Harvard Kennedy School receives high rankings in the U.S. News & World Report listing of top graduate schools of public affairs. In the 2015 rankings, HKS is ranked third overall, and is ranked first in the subcategory of health policy, second in public policy analysis and social policy. Kennedy’s foreign affairs offerings are also ranked at or near the top of Foreign Policy magazine’s Inside the Ivory Tower survey, which lists the world’s top twenty international relations programs at the undergraduate, Master’s and Ph.D. levels. In 2012, for example, the survey ranked HKS first overall for doctoral and undergraduate programs and third overall in the Master’s category.

Student life

There is an active student life at HKS. Most of the activities are centered on interest-driven student ‘caucuses,’ the student government (Kennedy School Student Government, known as KSSG), student-edited policy journals, such as the Kennedy School Review[ and theJournal of Middle Eastern Politics and Policy,  a student newspaper (The Citizen), and a number of athletic groups.

Elections for HKS student government are among the most lively of the activities at the School.

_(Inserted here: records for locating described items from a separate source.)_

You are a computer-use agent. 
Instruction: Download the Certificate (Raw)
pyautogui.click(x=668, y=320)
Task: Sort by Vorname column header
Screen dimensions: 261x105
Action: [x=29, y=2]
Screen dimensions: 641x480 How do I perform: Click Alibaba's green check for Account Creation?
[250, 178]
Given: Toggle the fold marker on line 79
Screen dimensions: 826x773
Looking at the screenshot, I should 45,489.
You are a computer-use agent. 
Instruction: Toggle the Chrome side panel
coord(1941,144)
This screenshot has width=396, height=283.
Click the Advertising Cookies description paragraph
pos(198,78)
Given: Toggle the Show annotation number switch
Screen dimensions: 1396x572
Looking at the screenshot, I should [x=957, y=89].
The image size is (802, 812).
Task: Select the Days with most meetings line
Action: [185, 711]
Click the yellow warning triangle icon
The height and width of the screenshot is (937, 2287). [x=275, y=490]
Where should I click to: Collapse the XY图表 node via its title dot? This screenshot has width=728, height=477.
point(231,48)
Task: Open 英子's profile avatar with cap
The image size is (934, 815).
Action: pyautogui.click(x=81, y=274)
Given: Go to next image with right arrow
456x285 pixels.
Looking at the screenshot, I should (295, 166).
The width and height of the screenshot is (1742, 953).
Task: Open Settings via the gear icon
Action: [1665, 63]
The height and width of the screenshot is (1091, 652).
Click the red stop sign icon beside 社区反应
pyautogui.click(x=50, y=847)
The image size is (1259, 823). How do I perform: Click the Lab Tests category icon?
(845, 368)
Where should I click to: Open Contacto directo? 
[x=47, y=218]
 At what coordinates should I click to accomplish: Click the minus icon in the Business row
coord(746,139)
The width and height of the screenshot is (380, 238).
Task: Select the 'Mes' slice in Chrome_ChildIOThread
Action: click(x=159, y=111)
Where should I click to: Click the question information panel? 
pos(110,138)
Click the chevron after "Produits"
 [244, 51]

The KSSG is led by a President, Executive Vice President, functional Vice Presidents (Academic Affairs, International Student Affairs, Professional Development, Diversity and Inclusion among others) and Class Representatives from all the graduate programs of HKS. The KSSG is also responsible for overseeing the interest caucuses at the School.

Kennedy School Student Government Presidents and Executive VPs List

  • 2007–2008: Doug Levine
  • 2008–2009: Ben Polk – Marcos Santiago
  • 2009–2010: Dave Baumwoll – Ryan Andersoff
  • 2010–2011: Imran Alimohammed – Zach Kushner
  • 2011–2012: Sherry Hakimi – Georgeta (Geta) Dragoiu
  • 2012–2013: Rohit Malhotra – Lara Rosner
  • 2013–2014: Jieun Baek – Maggie Williams
  • 2014–2015: Allister Chang – Justin Hartley
  • 2015–2016: Pitichoke Chulapamornsri – Derek Pham

Students can join the Harvard Graduate Student Government, colloquially known as “the HGSG” and formerly known as the “Harvard Graduate Council” or “HGC”, is the university-wide representative student government for the twelve graduate and professional schools of Harvard University. The HGSG is responsible for advocating student concerns to central administrators – including the President of Harvard University, Provost, Deans of Students, and Deans for the nearly 15,000 graduate and professional students across the twelve schools, organizing large university-wide initiatives and events, administering and providing funding for university-wide student groups (USGs), and representing the Harvard graduate student population to other universities and external organizations. The HGSG has become well known for creating and executing on advocacy initiatives and events focused on the “One Harvard” movement.

The courtyard between the main Kennedy School buildings is a key attraction for students, who gather there to work on their assignments, have lunch, or relax. During the warmer months, the School frequently sponsors beer and barbecue events which give students the opportunity to socialize. During the colder months, “Quorum Calls” are held in one of the indoor atriums, to celebrate the end of each week of HKS courses with friends.